Pacific Sea Teal vs Heathland
Where Pacific Sea Teal belongs to Benjamin Moore's range, Heathland is a Dulux color. These are both blues, so the question isn't which hue to choose — it's where within blue to land. They have nearly identical light reflectance values (6 vs 4), so they'll read as similarly Dark in most lighting conditions. Pacific Sea Teal runs blue while Heathland is decidedly cool, which means they'll respond very differently to warm vs cool light sources. The ΔE 5.2 gap is real but not dramatic — close enough to use together, distinct enough to matter as a choice. Below you'll find 2 real-room photo comparisons where both colors appear side by side, plus 5 simulated room previews.

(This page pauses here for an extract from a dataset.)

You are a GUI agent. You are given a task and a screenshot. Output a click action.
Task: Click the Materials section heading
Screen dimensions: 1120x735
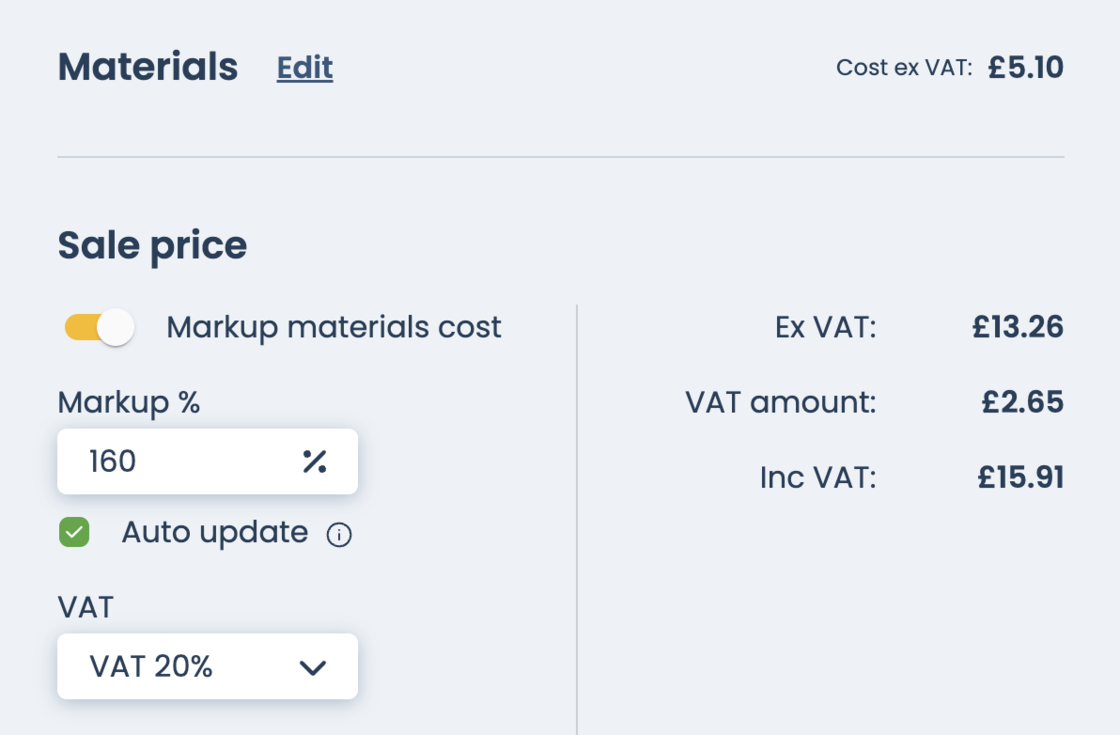click(x=148, y=68)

Pacific Sea Teal vs Heathland in Real Spaces
2 real rooms side by side. Pacific Sea Teal and Heathland are close enough that the difference can be hard to judge from a chip alone — these photos show how each reads at scale, across different spaces and lighting conditions.
Living Room
In a living room, color works across both daylight and evening light — the same wall can read very differently at noon and at 8pm. Side by side like this, the difference is easy to read — which is exactly why seeing them in a real space is more useful than comparing chips.
Bedroom
The context that matters most in a bedroom is how a color reads under a bedside lamp at night, not under noon daylight. The distinction reads clearly at room scale, making the choice between them concrete.
Color Details
Pacific Sea Teal vs Heathland Simulated Comparison
5 simulated room previews — drag the slider on each to see Pacific Sea Teal on one side and Heathland on the other.
Digital color is approximate. These simulations are generated from the manufacturer's hex values and overlaid on grayscale room photos — your screen's calibration, brightness, and viewing angle all affect how they render. Before committing to either color, test physical samples in your own space under the light you actually live with.
More Pacific Sea Teal comparisons
See how Pacific Sea Teal stacks up against other well-photographed colors across different brands and tones.